### GIVEN RECORDS

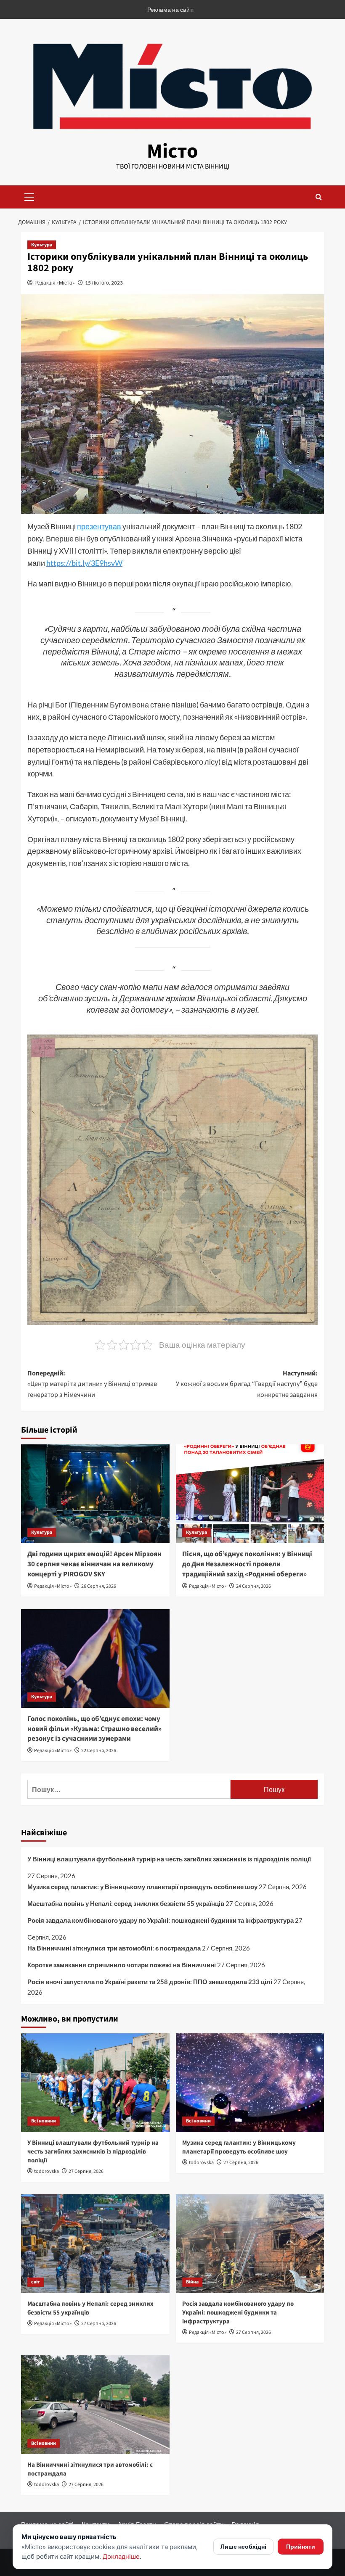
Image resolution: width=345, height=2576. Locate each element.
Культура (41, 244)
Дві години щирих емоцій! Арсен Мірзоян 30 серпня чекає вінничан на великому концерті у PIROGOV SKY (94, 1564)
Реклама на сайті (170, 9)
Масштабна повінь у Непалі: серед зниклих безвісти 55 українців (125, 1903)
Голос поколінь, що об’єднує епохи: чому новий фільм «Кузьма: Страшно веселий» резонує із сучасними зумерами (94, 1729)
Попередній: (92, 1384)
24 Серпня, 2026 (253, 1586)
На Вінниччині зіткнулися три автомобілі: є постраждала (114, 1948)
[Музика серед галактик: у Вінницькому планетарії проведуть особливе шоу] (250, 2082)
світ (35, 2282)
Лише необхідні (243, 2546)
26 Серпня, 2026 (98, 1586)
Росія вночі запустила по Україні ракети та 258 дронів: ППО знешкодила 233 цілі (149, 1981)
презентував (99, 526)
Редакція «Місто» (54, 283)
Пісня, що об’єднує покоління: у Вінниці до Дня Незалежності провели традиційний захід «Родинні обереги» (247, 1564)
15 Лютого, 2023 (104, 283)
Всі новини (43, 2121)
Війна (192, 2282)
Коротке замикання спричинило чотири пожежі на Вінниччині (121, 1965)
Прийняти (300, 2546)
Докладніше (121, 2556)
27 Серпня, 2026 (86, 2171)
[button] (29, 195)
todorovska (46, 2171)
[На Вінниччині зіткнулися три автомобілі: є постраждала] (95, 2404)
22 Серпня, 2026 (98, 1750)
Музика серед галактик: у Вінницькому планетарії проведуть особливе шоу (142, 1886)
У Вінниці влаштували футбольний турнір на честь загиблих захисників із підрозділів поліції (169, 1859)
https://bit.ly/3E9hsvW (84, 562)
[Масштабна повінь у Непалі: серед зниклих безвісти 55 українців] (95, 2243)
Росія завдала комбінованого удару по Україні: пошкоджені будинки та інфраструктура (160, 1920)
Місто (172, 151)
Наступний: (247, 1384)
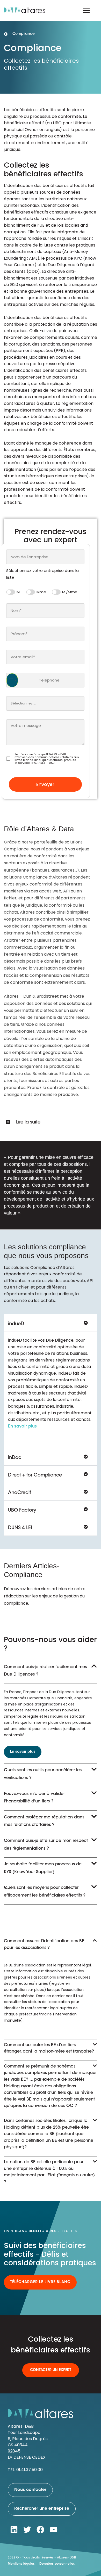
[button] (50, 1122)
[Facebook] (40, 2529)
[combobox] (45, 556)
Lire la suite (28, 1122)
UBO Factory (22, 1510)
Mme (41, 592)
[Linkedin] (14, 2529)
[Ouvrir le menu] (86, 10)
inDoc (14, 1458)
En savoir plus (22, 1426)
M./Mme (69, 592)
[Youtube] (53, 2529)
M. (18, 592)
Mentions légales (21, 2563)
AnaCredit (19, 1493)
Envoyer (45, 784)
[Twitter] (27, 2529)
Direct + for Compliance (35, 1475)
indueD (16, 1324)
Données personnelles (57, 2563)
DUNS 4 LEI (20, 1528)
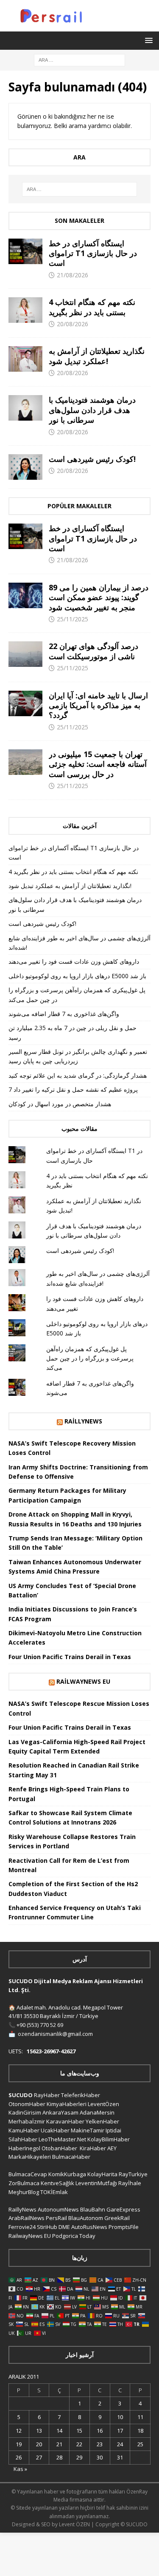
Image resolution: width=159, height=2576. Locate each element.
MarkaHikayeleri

######

Copy out each line of the data containing the string "Музика".

FINISHED TASK -
[Музика серед галактик: у Вінницькому планетарії проведуть особливе шоу] (250, 2082)
Музика серед галактик: у Вінницькому планетарії проведуть особливе шоу (142, 1886)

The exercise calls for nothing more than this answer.